■ Consignes
• 1. Modifiez le passage de l'entretien avec Dominique Besnehard allant de "Propos recueillis par" à "la capitale ?" : remplacez "Houlgate" par "Deauville".
• 2. Dressez la liste de toutes les villes nommées dans l'entretien avec Dominique Besnehard.

■ Document
********
Dominique Besnehard, l’ex-agent qui a découvert Béatrice Dalle, Sandrine Bonnaire, Juliette Binoche et tant d’autres, est un amoureux de Paris. Devenu producteur, le Normand d’origine a pris la capitale comme décor de la série Dix pour cent inspirée de sa vie auprès des stars. Sur France 2, le succès ne se dément pas depuis maintenant quatre saisons. L’acteur, si reconnaissable à son petit cheveu sur la langue, nous en dit plus sur la suite que souhaite la chaîne et sa passion pour le 17e arrondissement.
Propos recueillis par François Viot
« Comment l’adolescent qui a grandi en Normandie a-t-il découvert Paris ?
Je suis né à Bois-Colombes. J’ai passé un an à Versailles où mes parents avaient pris une affaire. Ils avaient une crémerie alimentation, cela ne marchait pas du tout, les supermarchés commençaient tout juste. Ils sont donc partis à Houlgate en 1960, où j’y suis resté jusqu’en 1973, date à laquelle je suis monté à Paris.
Vous souvenez-vous de votre montée dans la capitale ?
Je suis rentré à Paris à l’école de la rue Blanche en classe de mise en scène. J’avais une chambre de bonne dans le 17e arrondissement, au 21 rue de l’Arc de Triomphe, à l’angle de la rue des Acacias. Juste en face du cinéma des Acacias. On allait voir trois films par jour au studio des Acacias ou à un autre cinéma avenue Niel. Le 17e, c’est mon quartier, un beau quartier, même si à l’époque j’avais cinq étages à monter pour accéder à ma chambre de bonne.
Avez-vous habité d’autres quartiers ?
Je suis parti dans le 13e mais quand je suis rentré chez Artmédia, je suis revenu au 21 rue de l’Arc de Triomphe. L’immeuble appartenait à des amis de mes parents qui s’occupaient des fromages Lepetit. Ils avaient rassemblé ma chambre de bonne à d’autres chambres pour en faire un appartement. J’y suis donc revenu. J’étais heureux, j’avais un 50 m2 avec une vue formidable. Quand j’ai voulu acheter ailleurs, il s’est trouvé qu’il y avait un appartement à vendre. Je l’ai acheté. Dans les trois parties de mon existence, j’ai donc eu une chambre de bonne, puis dix ans après un logement sous les toits et maintenant un appartement qui m’appartient au premier étage. J’ai passé trente ans à cette même adresse. C’est rigolo…
Vous n’évoquez pas les Champs-Élysées, proches du 10 avenue George V, le siège d’Artmédia, où vous avez travaillé pendant vingt et un ans…
Je préfère l’avenue des Ternes aux Champs-Élysées. Le cinéma Mac-Mahon est à côté. Il est magnifique et il appartient à Vincent Bolloré (le patron de Canal +). Quand je serai vieux, dans cinq ans, s’il veut que je m’en occupe, je le ferai volontiers. Je blague ! J’ai déjà un cinéma à Angoulême, L’Éperon, absolument extraordinaire. On a rouvert cette salle fermée depuis vingt-cinq ans avec mon partenaire CGR pour le Festival du film francophone. Sinon, je me souviens de mon premier jour à Artmédia, le 1er septembre 1985. Mon premier coup de téléphone, c’était Juliette Binoche, pour me souhaiter bonne chance.
********
■ Extrait du jeu de données
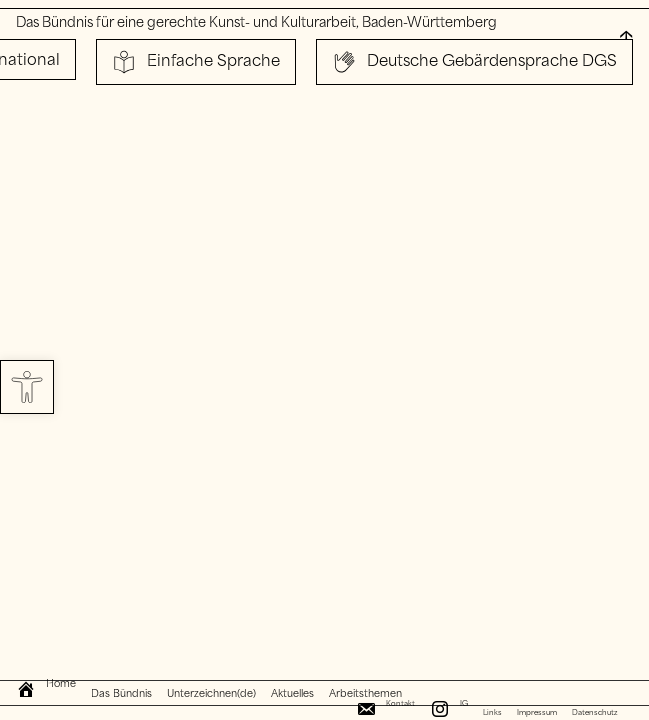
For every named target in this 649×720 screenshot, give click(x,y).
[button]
********
■ Réponses complètes
• 1.
Propos recueillis par François Viot
« Comment l’adolescent qui a grandi en Normandie a-t-il découvert Paris ?
Je suis né à Bois-Colombes. J’ai passé un an à Versailles où mes parents avaient pris une affaire. Ils avaient une crémerie alimentation, cela ne marchait pas du tout, les supermarchés commençaient tout juste. Ils sont donc partis à Deauville en 1960, où j’y suis resté jusqu’en 1973, date à laquelle je suis monté à Paris.
Vous souvenez-vous de votre montée dans la capitale ?

• 2. Bois-Colombes, Versailles, Houlgate, Paris, Angoulême